Data lines:
======

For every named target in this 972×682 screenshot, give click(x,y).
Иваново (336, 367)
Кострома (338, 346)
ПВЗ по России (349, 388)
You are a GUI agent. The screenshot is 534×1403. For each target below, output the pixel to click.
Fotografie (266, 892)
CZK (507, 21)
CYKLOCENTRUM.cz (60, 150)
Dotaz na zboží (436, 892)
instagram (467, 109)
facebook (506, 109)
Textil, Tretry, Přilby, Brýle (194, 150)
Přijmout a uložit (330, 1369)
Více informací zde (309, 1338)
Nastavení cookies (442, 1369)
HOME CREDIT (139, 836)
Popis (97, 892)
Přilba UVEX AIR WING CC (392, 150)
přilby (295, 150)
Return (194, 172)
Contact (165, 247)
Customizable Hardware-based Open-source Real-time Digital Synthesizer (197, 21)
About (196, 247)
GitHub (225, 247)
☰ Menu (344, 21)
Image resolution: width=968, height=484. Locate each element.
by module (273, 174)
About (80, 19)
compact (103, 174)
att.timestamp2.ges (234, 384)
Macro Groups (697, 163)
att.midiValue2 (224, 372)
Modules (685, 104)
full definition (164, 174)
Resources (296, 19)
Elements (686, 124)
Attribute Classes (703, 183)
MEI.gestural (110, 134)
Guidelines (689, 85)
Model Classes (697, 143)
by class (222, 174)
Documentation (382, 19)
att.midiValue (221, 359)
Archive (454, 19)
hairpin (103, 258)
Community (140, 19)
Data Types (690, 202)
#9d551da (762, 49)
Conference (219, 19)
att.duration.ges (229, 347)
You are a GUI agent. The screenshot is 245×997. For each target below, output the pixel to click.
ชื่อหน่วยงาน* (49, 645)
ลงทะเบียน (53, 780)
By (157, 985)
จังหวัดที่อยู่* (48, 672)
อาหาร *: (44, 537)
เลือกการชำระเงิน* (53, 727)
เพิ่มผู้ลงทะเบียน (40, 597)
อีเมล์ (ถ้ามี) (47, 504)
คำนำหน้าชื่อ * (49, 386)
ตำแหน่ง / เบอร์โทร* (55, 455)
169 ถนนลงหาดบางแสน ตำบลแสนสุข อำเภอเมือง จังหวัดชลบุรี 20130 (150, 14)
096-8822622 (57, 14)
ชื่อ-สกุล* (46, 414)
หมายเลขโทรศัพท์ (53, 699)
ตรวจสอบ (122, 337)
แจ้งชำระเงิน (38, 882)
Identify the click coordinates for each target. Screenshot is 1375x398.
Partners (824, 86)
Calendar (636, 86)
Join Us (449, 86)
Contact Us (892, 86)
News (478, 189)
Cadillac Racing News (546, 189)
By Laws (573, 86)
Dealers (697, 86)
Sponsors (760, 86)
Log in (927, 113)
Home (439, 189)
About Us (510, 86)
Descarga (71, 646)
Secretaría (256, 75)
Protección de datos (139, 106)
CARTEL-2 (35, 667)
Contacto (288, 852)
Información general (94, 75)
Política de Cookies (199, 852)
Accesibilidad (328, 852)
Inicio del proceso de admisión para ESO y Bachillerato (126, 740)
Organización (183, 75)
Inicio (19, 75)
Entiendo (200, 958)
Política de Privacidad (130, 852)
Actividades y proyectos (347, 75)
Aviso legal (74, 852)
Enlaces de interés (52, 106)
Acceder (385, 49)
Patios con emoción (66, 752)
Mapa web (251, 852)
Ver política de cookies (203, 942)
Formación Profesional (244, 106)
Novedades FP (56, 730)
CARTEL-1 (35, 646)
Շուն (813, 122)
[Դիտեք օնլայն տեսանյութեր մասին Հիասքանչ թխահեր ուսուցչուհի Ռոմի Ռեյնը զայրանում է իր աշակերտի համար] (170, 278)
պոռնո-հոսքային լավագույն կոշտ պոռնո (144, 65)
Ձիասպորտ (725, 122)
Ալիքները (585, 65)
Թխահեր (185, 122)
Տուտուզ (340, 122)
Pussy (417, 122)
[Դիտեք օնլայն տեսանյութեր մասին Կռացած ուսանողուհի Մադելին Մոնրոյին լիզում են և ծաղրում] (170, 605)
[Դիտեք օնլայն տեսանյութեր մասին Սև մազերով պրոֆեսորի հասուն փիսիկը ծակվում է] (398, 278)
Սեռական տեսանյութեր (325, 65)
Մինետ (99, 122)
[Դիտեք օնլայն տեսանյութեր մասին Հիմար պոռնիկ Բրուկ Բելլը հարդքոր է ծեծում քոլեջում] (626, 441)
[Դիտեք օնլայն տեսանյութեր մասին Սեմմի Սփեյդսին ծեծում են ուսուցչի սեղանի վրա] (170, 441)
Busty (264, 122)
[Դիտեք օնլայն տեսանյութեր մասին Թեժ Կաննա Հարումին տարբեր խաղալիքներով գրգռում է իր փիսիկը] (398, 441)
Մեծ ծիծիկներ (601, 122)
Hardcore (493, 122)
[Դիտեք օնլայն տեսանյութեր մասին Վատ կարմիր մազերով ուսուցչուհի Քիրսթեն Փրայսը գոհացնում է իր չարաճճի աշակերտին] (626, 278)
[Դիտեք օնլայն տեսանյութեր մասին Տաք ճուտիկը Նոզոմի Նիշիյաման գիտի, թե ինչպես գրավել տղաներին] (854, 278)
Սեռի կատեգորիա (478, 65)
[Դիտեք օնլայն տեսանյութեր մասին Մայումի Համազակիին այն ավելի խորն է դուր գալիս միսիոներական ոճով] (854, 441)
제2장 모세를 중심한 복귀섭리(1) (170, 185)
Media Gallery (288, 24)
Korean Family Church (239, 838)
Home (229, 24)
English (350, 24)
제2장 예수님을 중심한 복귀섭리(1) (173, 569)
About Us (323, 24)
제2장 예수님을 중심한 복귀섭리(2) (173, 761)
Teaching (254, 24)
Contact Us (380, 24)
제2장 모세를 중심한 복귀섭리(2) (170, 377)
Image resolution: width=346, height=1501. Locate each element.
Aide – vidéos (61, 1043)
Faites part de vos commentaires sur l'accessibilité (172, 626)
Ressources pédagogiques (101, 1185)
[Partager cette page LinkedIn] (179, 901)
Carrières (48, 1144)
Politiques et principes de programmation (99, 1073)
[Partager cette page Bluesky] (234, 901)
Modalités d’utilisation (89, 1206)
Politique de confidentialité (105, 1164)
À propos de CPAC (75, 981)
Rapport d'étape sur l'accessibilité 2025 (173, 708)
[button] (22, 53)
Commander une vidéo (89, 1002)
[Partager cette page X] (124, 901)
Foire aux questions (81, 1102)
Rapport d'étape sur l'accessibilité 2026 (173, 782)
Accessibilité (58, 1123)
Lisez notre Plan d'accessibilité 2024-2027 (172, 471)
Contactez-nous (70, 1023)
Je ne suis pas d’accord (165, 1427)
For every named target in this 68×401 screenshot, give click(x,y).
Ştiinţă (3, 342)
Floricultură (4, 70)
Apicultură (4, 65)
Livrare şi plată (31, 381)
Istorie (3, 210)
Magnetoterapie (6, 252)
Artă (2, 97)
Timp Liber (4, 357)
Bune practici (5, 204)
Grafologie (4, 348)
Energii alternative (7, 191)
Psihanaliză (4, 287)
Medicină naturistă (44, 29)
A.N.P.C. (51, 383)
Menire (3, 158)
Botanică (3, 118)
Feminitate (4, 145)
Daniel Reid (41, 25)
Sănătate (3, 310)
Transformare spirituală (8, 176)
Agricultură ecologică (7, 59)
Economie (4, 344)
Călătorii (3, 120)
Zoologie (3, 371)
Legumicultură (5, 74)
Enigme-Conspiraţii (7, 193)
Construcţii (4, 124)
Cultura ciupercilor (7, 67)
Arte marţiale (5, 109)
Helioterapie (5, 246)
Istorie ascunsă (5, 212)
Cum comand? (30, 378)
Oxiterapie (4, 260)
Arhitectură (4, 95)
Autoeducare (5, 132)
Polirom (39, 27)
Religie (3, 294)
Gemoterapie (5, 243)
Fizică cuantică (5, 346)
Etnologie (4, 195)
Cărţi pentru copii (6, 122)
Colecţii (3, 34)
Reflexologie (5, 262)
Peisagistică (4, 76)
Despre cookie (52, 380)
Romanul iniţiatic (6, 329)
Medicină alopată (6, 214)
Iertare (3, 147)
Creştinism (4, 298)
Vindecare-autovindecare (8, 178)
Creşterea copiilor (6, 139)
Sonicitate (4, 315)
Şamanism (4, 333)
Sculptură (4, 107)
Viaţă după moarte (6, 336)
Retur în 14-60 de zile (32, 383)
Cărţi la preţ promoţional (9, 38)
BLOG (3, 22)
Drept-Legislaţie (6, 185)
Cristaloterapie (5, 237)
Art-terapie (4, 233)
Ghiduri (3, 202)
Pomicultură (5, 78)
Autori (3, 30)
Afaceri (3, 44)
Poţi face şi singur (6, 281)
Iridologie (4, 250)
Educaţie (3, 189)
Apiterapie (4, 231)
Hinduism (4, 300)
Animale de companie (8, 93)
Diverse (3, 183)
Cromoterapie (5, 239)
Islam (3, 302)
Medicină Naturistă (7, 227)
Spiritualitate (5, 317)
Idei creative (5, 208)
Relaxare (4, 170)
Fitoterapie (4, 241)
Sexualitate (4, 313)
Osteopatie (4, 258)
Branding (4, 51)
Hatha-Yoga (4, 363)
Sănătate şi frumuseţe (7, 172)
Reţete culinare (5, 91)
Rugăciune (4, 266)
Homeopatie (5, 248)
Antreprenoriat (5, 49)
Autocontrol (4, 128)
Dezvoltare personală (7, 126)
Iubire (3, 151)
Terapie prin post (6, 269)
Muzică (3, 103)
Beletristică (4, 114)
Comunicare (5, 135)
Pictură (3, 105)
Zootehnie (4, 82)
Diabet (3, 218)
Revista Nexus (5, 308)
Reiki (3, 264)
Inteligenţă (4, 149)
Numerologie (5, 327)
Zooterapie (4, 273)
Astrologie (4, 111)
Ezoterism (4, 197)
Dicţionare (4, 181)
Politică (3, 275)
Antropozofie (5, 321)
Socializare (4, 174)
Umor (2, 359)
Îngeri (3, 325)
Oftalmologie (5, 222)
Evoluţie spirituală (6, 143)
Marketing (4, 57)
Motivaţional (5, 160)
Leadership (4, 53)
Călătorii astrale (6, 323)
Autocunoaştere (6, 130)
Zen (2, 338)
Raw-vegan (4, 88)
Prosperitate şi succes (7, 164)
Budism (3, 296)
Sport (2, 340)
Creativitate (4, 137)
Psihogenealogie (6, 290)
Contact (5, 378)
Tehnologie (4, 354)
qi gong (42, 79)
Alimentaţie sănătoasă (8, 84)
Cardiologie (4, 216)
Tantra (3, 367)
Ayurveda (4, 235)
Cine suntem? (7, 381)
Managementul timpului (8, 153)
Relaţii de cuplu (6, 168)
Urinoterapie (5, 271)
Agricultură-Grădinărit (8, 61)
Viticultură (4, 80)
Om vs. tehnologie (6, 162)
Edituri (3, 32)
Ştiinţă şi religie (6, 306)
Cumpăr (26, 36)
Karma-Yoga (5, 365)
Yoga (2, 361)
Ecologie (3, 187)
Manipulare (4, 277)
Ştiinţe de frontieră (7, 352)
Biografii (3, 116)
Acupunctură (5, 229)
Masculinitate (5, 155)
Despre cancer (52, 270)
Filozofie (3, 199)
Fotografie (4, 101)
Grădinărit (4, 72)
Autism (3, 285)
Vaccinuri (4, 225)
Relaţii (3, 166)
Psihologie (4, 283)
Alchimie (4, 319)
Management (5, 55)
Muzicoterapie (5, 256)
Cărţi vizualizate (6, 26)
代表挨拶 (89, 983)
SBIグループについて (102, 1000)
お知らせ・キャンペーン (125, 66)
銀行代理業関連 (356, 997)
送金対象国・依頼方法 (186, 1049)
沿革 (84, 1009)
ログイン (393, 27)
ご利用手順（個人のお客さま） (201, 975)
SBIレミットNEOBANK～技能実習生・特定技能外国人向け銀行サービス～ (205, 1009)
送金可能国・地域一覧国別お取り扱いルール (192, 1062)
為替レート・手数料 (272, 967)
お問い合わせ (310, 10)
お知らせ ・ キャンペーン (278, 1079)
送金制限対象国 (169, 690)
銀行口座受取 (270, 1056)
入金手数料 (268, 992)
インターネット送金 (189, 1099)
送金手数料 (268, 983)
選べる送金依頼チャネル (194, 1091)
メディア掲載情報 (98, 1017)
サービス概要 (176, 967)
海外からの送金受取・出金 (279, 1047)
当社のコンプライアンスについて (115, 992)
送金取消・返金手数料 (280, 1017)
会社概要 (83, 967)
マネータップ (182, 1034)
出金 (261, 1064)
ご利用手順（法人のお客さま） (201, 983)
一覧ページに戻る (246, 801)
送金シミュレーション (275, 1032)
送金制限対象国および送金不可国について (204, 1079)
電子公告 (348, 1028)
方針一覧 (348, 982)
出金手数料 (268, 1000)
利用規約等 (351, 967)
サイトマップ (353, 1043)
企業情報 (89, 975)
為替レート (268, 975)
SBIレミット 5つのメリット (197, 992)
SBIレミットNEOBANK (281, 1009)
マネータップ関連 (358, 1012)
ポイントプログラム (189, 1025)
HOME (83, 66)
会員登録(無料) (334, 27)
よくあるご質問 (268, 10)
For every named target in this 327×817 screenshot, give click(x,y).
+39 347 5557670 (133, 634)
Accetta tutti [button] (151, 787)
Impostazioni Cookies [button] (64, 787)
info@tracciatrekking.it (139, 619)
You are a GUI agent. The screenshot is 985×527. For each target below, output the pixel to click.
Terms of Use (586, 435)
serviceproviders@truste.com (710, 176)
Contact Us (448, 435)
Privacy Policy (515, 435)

======

> **WORK TO BE COMPLETED**
Reproduce verbatim the lines of the listing above, from the line that contains "About (196, 247)" through the line that contains "Calendar (636, 86)", inclusive.

> **FINISHED ANSWER**
About (196, 247)
GitHub (225, 247)
☰ Menu (344, 21)
Image resolution: width=968, height=484. Locate each element.
by module (273, 174)
About (80, 19)
compact (103, 174)
att.timestamp2.ges (234, 384)
Macro Groups (697, 163)
att.midiValue2 (224, 372)
Modules (685, 104)
full definition (164, 174)
Resources (296, 19)
Elements (686, 124)
Attribute Classes (703, 183)
MEI.gestural (110, 134)
Guidelines (689, 85)
Model Classes (697, 143)
by class (222, 174)
Documentation (382, 19)
att.midiValue (221, 359)
Archive (454, 19)
hairpin (103, 258)
Community (140, 19)
Data Types (690, 202)
#9d551da (762, 49)
Conference (219, 19)
att.duration.ges (229, 347)
You are a GUI agent. The screenshot is 245×997. For each target below, output the pixel to click.
ชื่อหน่วยงาน* (49, 645)
ลงทะเบียน (53, 780)
By (157, 985)
จังหวัดที่อยู่* (48, 672)
อาหาร *: (44, 537)
เลือกการชำระเงิน* (53, 727)
เพิ่มผู้ลงทะเบียน (40, 597)
อีเมล์ (ถ้ามี) (47, 504)
คำนำหน้าชื่อ * (49, 386)
ตำแหน่ง / เบอร์โทร* (55, 455)
169 ถนนลงหาดบางแสน ตำบลแสนสุข อำเภอเมือง จังหวัดชลบุรี 20130 (150, 14)
096-8822622 (57, 14)
ชื่อ-สกุล* (46, 414)
หมายเลขโทรศัพท์ (53, 699)
ตรวจสอบ (122, 337)
แจ้งชำระเงิน (38, 882)
Identify the click coordinates for each target. Screenshot is 1375x398.
Partners (824, 86)
Calendar (636, 86)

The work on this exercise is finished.